FICO jumps after Q2 results beat and full-year 2026 guidance raised

FICOFICO

Fair Isaac shares rose after the company reported fiscal Q2 2026 results with revenue of $691.7 million and GAAP EPS of $11.14 for the quarter ended March 31, 2026. FICO also raised full-year fiscal 2026 guidance to $2.45 billion in revenue and $40.45 in non-GAAP EPS, boosting investor expectations for continued scores and software momentum.

1. What’s moving the stock today

Fair Isaac (FICO) is higher today after releasing fiscal second-quarter 2026 results (quarter ended March 31, 2026) and lifting its outlook for the full fiscal year. The company reported revenue of $691.7 million and GAAP diluted EPS of $11.14, alongside a guidance raise that signaled stronger-than-expected operating momentum.

2. The headline numbers that mattered

FICO updated fiscal 2026 guidance to revenue of $2.45 billion (up from $2.35 billion), GAAP net income of $825 million (up from $795 million), and non-GAAP EPS of $40.45 (up from $38.17). Investors also focused on the quarter’s cash generation: operating cash flow of $223.4 million and free cash flow of $214.3 million, both sharply higher versus the prior-year quarter.

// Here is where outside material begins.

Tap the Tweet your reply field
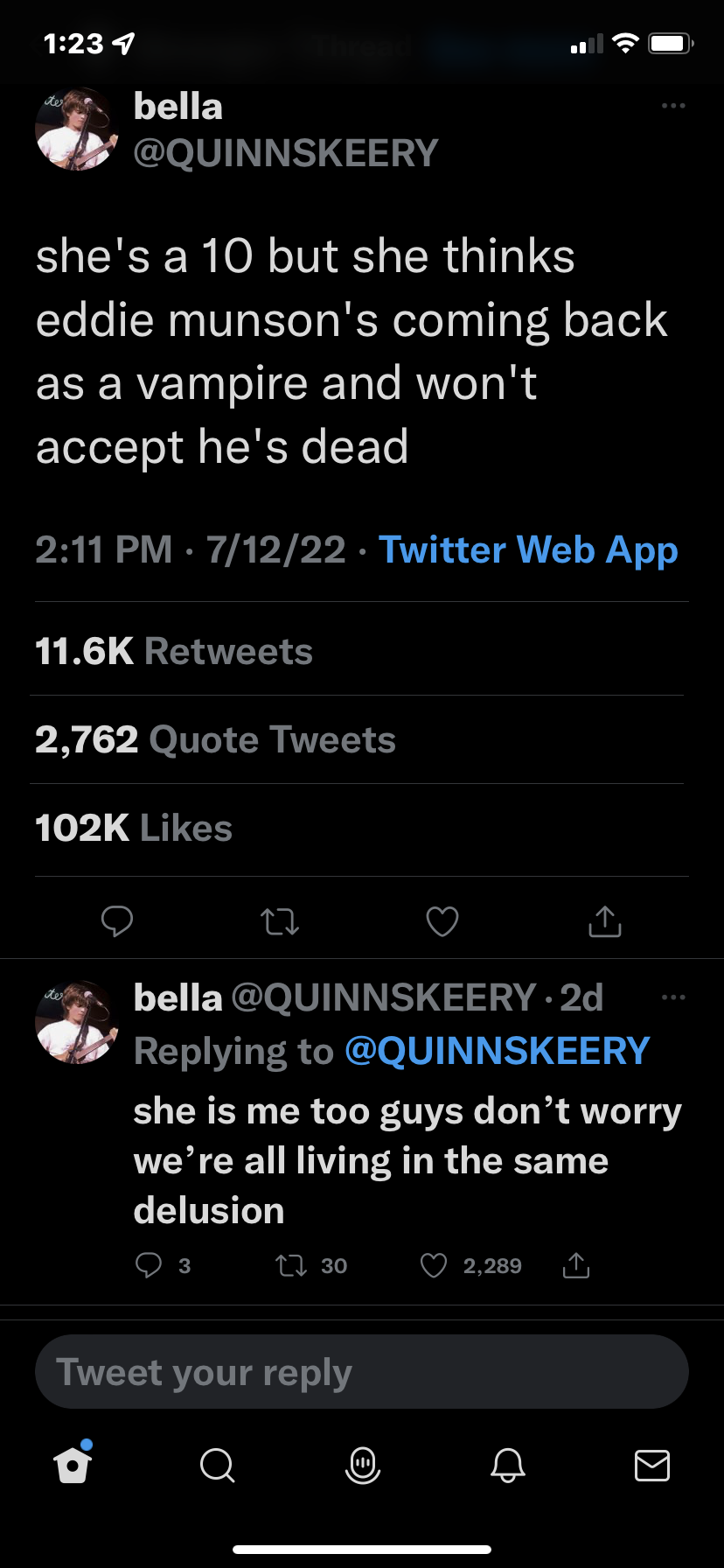Viewport: 724px width, 1568px height. [362, 1372]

3. Business drivers: Scores strength and platform metrics

The biggest upside surprise came from the Scores segment, where revenue grew 60% year over year to $475.0 million, with B2B scores revenue up 72%. Management attributed the B2B growth primarily to a higher mortgage origination scores unit price and higher mortgage origination volumes; software revenue increased 7% to $216.7 million, while Software ARR was up 10% year over year, including 49% growth in platform ARR and a total software dollar-based net retention rate of 109%.

4. What to watch next

The next catalyst is management’s webcast and Q&A scheduled for April 28, 2026 at 4:30 p.m. ET, where investors will listen for details on sustainability of mortgage-related score pricing, score volumes, and whether platform ARR growth can offset declines in non-platform ARR. Any commentary on competitive dynamics in credit scoring and demand trends across financial services will likely shape whether today’s rally holds.